1. What Is Institutional Lending?
Institutional Lending is a new fixed-rate loan service introduced by OKX, offering a 90-day loan term. Borrowers pay fixed interest during the loan period, ensuring cost stability. The borrowed amount is directly credited to the funding account balance. Risk is measured independently via the Risk Unit’s Margin Ratio, eliminating the need for collateral locking.
2. Key Features
(Currently invite-only; Web platform only.)
✅ Fixed-Term & Fixed-Rate: Stable financing costs.
✅ Direct Balance Access: No over-collateralization; up to 2.5x leverage.
✅ Isolated Risk Units: Separate from unified trading accounts.
3. Target Users
Institutional traders.
4. Step-by-Step Guide
4.1 Apply for a Loan
- Navigate: Finance → Loan → Institutional Lending.
View:
- Current APR
- Loan term
- Maximum borrowable amount
- Enter desired amount → Click Borrow Now.

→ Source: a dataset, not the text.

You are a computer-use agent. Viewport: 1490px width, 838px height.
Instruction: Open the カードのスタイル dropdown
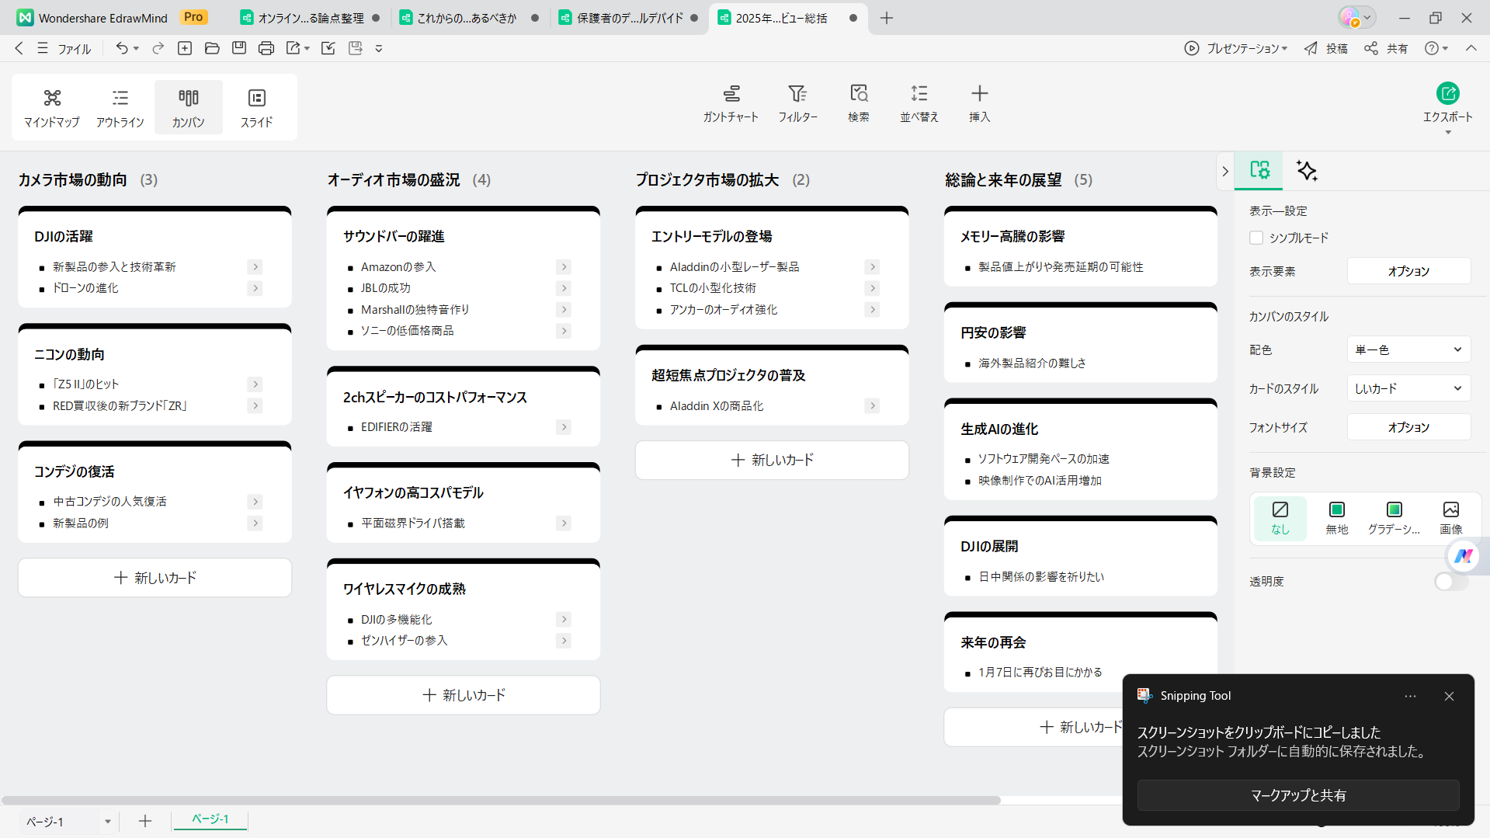[x=1408, y=388]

- Review estimated total interest on the confirmation page.
- Optional: Set a Maximum APR (order stops if market exceeds this rate).
4.2 Manage Orders
- Approved orders split into sub-orders for lenders. Funds release incrementally upon sub-order fulfillment.
- Track progress via Order Details or Borrowed Assets.
- Modify Maximum APR or cancel sub-orders as needed.
5. FAQs
Q1: How is lending risk monitored?
A: Via the Risk Unit’s Margin Ratio (MR), independent of trading accounts.
Q2: Are there borrowing limits?
A: Yes. Determined by:
- Post-borrowing Initial Margin Ratio (IMR) requirements.
- Platform’s maximum cap.
(Lower of the two applies.)
Q3: How is interest calculated?
A: Fixed for the loan period:
Principal × APR × Term / 365
(Late fees apply hourly during grace periods.)
Q4: Can I withdraw borrowed funds?
A: Yes, up to a 40% Margin Ratio (MR).
Q5: When is interest charged?
A: At maturity, alongside principal. No deductions beforehand.
Q6: Are there additional fees?
A: No. Interest is fully paid to lenders.